• What is required
Transcribe the line that contains "Task: Clear the search box with X icon" and every line after it to the end of the records, exactly and nothing else. Skip the pictures.
* * * * * * *
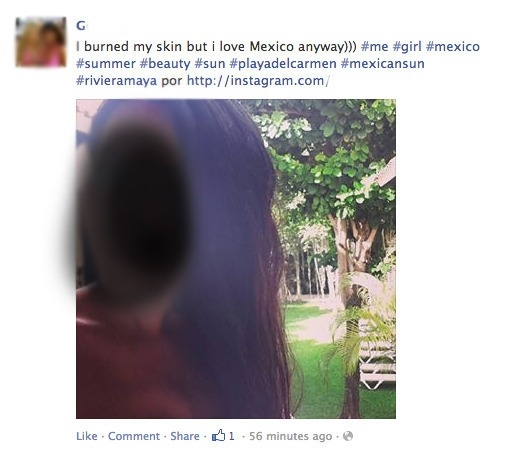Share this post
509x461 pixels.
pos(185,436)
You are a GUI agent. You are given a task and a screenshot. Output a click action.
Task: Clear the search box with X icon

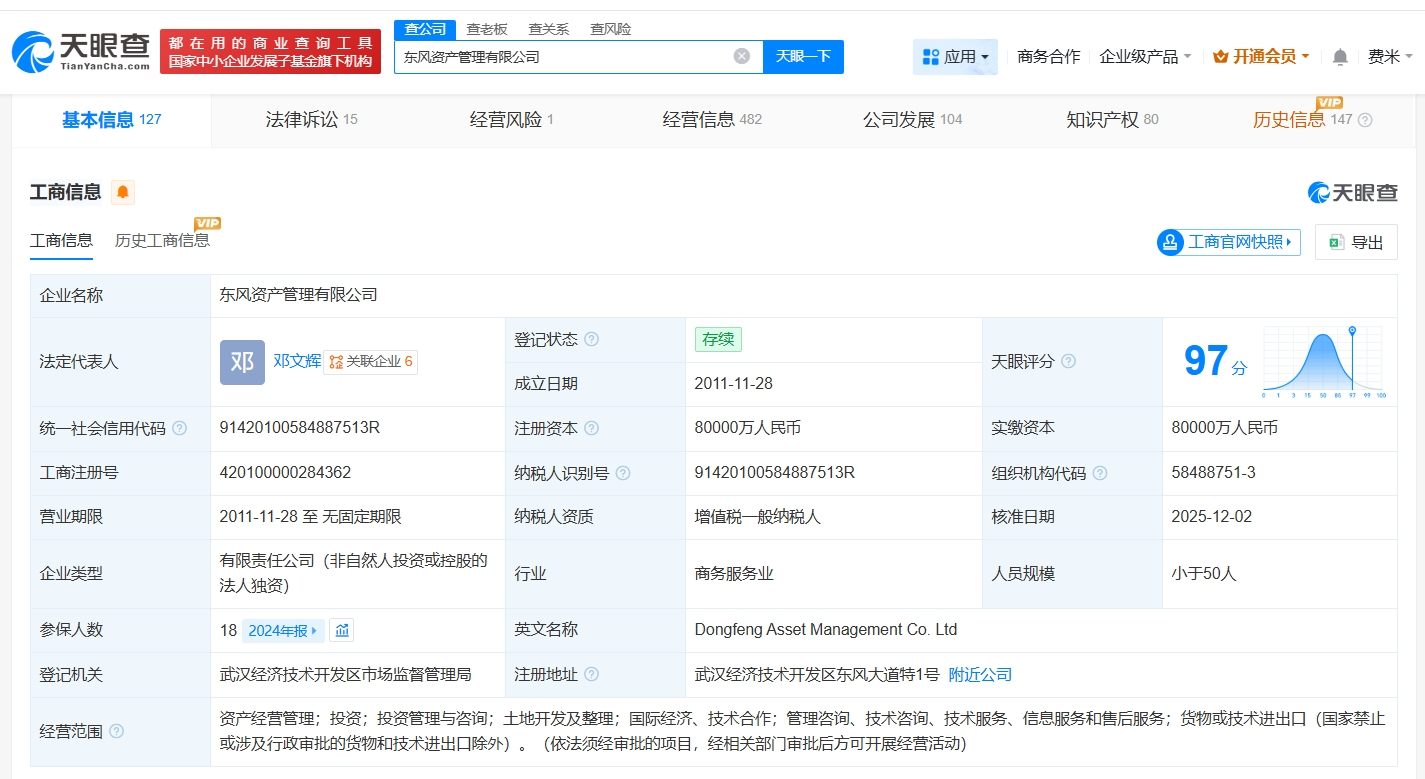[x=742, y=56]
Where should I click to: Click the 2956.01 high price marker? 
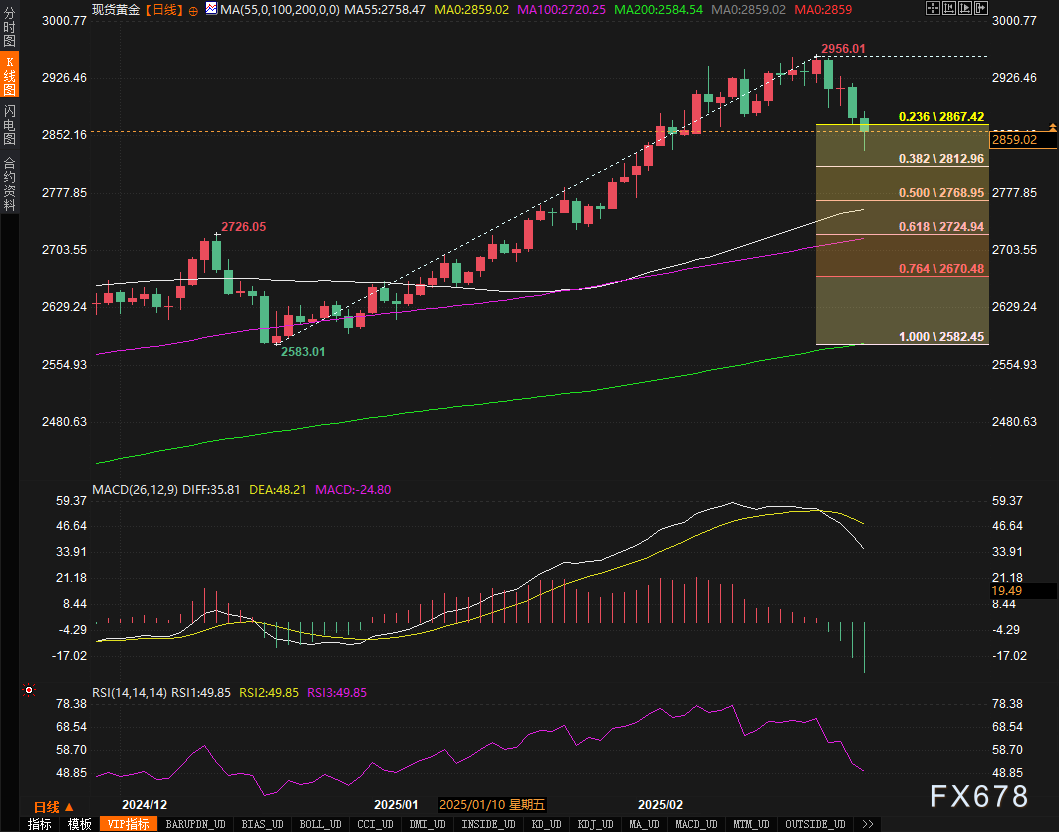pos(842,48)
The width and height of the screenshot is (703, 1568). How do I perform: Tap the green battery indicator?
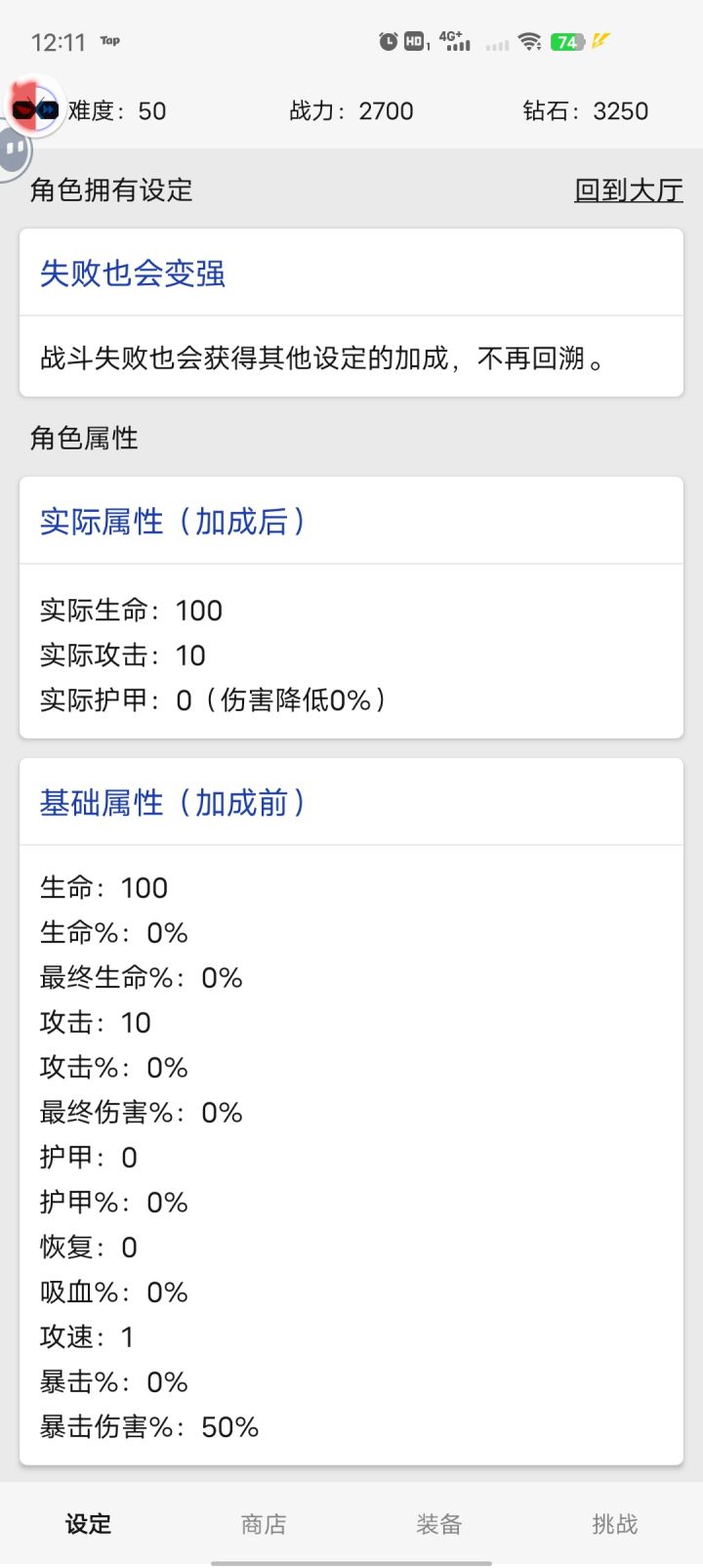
* * * * * * *
• Written answer
Task: Clear the search box with X icon

[x=742, y=56]
Where should I click to: Click the 2956.01 high price marker? 
pos(842,48)
The width and height of the screenshot is (703, 1568). How do I perform: Tap the green battery indicator?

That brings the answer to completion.